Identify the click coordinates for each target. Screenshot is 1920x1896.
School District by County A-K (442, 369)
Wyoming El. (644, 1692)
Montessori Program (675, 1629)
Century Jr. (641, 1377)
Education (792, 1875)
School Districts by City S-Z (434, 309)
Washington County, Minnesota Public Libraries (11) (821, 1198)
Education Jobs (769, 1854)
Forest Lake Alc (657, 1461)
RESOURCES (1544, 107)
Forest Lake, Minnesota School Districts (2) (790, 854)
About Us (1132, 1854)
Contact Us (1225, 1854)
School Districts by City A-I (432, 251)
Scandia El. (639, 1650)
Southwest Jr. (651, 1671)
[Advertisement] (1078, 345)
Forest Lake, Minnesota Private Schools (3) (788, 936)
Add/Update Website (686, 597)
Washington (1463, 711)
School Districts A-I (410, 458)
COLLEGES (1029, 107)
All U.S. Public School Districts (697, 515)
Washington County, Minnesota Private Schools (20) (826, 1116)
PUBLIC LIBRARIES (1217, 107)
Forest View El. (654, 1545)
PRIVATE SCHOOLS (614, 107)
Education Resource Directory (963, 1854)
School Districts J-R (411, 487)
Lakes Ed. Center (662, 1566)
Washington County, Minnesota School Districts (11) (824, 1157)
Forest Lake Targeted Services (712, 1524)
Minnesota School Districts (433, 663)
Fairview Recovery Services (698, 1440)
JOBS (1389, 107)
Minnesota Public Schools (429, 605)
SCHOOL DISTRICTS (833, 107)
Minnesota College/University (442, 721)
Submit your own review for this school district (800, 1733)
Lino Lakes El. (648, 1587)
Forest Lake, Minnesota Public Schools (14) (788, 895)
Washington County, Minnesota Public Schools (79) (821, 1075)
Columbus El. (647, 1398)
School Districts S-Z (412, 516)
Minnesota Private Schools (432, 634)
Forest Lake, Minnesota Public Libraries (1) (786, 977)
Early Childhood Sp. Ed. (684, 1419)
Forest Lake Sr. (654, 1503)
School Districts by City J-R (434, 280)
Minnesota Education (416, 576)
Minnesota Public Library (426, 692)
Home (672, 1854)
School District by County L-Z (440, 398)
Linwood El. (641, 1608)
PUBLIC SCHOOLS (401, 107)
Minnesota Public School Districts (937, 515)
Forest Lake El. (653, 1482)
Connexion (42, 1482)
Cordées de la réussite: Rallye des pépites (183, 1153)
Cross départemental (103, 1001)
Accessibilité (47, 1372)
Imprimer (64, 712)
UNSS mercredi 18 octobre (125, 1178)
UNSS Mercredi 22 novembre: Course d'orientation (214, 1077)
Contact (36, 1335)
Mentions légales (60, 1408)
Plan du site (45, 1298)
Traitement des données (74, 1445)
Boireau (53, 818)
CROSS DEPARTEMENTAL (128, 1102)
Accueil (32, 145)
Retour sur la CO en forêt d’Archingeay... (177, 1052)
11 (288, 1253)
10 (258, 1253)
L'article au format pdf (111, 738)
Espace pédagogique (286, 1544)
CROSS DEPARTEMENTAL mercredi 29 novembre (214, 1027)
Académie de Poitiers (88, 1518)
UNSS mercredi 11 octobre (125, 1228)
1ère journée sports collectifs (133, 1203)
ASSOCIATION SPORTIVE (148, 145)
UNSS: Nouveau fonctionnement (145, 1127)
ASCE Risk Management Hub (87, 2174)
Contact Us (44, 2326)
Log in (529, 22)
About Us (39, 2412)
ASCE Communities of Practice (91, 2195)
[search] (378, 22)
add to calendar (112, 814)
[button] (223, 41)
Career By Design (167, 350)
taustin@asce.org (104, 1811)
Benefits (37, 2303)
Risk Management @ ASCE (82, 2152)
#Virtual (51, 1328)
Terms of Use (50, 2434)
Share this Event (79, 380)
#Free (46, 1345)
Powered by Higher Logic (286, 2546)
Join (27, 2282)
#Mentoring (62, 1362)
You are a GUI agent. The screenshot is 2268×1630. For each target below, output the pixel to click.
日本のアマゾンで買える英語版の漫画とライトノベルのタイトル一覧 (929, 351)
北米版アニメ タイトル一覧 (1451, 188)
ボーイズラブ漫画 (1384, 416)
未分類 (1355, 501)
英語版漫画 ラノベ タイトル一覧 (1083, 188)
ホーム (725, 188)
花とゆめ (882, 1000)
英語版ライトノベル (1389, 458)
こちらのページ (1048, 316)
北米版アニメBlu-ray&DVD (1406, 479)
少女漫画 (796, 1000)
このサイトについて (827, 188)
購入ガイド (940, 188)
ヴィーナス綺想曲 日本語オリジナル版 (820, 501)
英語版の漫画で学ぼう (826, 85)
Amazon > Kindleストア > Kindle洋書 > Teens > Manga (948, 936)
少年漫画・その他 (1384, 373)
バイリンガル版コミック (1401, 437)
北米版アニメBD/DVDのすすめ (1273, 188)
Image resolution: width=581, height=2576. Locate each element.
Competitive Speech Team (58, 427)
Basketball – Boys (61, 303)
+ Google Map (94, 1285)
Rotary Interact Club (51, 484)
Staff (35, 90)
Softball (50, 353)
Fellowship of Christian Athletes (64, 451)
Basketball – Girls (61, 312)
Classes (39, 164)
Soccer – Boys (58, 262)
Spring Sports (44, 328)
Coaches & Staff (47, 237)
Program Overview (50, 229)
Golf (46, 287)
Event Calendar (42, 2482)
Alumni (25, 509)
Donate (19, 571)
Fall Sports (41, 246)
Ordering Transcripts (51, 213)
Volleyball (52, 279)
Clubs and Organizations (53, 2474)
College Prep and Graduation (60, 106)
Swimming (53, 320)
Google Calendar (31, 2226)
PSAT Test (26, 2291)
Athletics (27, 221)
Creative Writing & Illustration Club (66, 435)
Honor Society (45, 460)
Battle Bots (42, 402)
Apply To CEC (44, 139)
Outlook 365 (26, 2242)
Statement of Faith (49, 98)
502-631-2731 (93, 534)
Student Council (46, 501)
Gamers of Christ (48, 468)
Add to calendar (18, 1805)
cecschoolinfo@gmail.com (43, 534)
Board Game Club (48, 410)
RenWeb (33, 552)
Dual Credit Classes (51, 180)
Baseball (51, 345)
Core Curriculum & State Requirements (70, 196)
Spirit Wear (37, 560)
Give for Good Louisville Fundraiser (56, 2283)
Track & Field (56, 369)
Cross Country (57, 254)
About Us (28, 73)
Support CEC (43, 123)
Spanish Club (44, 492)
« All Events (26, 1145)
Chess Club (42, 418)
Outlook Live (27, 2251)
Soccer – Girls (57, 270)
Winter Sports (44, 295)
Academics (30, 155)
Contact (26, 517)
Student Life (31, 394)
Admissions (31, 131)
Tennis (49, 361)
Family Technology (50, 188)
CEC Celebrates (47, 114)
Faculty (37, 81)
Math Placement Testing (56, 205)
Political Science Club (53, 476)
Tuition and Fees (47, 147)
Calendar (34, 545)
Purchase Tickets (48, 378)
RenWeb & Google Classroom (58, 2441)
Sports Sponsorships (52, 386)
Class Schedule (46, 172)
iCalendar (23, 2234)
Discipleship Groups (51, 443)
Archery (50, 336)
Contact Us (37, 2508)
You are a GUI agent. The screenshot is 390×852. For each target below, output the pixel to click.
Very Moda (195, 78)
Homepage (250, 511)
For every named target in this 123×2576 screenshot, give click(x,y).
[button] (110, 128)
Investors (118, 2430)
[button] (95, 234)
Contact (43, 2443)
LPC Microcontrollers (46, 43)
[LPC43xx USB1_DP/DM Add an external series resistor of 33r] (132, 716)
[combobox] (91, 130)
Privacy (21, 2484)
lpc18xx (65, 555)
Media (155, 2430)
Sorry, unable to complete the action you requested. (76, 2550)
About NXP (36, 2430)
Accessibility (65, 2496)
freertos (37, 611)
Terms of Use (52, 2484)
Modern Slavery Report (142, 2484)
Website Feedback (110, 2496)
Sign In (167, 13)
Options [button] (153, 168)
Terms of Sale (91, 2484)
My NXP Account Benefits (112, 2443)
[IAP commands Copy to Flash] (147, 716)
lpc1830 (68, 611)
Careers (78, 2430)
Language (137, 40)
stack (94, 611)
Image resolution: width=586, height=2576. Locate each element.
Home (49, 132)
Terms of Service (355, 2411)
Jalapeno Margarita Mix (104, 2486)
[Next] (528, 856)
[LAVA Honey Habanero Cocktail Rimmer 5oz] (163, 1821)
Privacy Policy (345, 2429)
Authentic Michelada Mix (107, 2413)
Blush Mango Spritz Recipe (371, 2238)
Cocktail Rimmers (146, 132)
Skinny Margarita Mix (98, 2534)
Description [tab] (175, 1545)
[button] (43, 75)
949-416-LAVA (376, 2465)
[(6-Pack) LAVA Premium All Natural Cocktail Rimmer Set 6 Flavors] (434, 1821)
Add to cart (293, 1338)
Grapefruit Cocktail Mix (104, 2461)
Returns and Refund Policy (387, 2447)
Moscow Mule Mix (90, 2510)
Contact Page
################
** ABOUT THIS TASK **
Return a copy of each line in the records above that has "Program" in it.

** EXERCISE RESPONSE **
Montessori Program (675, 1629)
Program Overview (50, 229)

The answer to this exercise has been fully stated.